### Given request
Put the records between the lines holding "Remove Business Performance" and "Looking at the screenshot, I should coord(209,131).", inclusive, into a numbered list, leaving out blank lines.

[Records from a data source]

---

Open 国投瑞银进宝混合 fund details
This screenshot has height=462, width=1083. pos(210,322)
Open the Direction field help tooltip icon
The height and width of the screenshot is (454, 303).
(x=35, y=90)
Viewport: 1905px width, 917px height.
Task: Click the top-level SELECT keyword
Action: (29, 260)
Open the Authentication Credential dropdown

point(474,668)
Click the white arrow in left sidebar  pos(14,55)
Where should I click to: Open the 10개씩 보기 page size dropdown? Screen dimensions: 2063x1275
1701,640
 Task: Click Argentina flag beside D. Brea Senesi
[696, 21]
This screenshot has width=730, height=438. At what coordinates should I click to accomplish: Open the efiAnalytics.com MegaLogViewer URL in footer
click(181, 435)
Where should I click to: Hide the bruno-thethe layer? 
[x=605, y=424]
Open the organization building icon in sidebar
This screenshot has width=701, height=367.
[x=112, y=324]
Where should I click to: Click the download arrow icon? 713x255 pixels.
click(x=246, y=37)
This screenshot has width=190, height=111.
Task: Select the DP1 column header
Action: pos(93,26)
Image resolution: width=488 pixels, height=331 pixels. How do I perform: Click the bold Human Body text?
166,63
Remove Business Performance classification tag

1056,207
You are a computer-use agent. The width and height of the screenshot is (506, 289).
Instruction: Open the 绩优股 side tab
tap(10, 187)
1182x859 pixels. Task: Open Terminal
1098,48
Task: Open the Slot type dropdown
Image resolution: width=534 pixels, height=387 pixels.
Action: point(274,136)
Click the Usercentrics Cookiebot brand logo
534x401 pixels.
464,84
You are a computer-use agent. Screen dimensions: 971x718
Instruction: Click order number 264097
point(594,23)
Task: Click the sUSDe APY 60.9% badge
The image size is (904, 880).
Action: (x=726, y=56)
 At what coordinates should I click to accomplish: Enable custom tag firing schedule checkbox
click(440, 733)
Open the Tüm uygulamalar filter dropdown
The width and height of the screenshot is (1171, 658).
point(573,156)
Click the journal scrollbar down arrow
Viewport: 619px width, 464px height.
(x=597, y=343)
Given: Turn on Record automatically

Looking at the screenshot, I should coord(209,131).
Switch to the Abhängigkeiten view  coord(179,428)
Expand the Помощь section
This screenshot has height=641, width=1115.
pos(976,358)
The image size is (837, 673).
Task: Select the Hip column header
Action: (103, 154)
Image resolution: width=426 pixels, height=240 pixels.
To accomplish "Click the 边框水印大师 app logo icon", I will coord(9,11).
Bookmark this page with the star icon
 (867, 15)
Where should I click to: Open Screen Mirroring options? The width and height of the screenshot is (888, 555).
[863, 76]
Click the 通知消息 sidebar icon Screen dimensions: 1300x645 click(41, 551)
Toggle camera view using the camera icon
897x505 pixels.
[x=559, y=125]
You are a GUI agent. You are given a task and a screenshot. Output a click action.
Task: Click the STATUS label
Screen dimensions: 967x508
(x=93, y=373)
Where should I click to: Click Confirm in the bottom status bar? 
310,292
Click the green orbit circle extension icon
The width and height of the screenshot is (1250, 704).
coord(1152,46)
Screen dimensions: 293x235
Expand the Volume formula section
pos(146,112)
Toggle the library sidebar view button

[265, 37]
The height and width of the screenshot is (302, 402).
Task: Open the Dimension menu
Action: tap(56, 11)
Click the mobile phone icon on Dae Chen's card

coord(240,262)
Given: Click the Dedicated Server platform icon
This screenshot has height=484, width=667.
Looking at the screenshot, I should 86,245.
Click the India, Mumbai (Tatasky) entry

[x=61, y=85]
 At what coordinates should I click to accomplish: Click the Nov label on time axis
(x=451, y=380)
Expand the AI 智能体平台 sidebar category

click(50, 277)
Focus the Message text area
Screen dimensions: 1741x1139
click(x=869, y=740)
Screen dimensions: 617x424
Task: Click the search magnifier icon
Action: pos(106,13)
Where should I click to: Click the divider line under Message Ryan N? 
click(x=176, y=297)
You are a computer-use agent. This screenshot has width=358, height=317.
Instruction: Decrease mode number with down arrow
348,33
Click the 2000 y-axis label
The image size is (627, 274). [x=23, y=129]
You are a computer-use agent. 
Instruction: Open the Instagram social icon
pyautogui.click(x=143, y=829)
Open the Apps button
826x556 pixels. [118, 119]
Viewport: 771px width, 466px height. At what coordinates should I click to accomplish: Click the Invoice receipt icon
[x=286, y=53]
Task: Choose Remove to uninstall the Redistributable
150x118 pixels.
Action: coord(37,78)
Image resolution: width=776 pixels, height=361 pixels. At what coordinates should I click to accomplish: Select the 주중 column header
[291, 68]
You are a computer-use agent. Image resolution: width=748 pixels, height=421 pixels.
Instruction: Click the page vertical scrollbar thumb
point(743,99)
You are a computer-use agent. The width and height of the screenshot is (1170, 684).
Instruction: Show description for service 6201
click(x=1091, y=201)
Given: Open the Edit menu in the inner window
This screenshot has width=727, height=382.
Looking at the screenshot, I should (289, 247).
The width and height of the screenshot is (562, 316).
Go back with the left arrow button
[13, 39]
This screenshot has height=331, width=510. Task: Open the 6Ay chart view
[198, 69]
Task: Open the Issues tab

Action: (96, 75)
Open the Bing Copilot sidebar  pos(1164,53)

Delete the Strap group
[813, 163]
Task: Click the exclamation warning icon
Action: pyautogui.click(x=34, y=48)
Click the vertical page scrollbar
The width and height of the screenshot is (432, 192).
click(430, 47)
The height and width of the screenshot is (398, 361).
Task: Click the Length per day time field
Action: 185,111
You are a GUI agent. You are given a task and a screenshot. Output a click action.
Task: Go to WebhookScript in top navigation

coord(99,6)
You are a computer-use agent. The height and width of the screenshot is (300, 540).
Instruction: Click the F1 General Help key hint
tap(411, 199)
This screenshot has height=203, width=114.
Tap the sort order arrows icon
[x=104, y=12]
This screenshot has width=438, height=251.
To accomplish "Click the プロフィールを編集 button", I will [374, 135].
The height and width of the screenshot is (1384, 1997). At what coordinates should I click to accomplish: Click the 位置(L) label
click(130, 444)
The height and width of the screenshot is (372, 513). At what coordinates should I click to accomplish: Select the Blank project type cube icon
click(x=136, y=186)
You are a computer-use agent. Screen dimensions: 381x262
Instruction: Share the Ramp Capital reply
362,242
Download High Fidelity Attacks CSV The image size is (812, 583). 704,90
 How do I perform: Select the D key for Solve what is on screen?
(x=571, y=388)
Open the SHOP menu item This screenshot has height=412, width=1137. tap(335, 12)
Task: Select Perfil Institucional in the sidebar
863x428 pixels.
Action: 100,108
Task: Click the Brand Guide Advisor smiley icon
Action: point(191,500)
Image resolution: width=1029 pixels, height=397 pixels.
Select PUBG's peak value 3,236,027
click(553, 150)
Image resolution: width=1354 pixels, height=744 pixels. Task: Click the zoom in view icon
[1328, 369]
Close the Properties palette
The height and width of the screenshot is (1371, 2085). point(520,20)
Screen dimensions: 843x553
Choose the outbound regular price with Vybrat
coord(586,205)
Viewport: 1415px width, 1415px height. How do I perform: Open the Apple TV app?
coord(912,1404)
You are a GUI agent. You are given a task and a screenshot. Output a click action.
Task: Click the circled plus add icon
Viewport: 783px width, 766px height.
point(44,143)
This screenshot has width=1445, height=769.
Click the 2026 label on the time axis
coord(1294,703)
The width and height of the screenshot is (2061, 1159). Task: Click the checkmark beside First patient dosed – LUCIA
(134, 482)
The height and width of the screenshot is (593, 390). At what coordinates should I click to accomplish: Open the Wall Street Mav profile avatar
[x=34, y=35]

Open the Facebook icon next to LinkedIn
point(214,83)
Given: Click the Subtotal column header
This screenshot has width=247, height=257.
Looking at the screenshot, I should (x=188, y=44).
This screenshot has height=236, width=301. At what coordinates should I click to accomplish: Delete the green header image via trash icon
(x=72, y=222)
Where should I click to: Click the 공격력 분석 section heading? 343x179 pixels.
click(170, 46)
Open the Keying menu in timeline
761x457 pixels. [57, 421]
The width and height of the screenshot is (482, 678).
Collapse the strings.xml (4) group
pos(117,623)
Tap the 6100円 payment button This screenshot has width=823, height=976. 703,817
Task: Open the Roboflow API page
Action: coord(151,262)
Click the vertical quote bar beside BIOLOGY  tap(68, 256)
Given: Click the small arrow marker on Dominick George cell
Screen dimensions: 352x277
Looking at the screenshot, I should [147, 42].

---

### Exercise response
1. Remove Business Performance classification tag
2. 1056,207
3. You are a computer-use agent. The width and height of the screenshot is (506, 289).
4. Instruction: Open the 绩优股 side tab
5. tap(10, 187)
6. 1182x859 pixels. Task: Open Terminal
7. 1098,48
8. Task: Open the Slot type dropdown
9. Image resolution: width=534 pixels, height=387 pixels.
10. Action: point(274,136)
11. Click the Usercentrics Cookiebot brand logo
12. 534x401 pixels.
13. 464,84
14. You are a computer-use agent. Screen dimensions: 971x718
15. Instruction: Click order number 264097
16. point(594,23)
17. Task: Click the sUSDe APY 60.9% badge
18. The image size is (904, 880).
19. Action: (x=726, y=56)
20.  At what coordinates should I click to accomplish: Enable custom tag firing schedule checkbox
21. click(440, 733)
22. Open the Tüm uygulamalar filter dropdown
23. The width and height of the screenshot is (1171, 658).
24. point(573,156)
25. Click the journal scrollbar down arrow
26. Viewport: 619px width, 464px height.
27. (x=597, y=343)
28. Given: Turn on Record automatically
29. Looking at the screenshot, I should coord(209,131).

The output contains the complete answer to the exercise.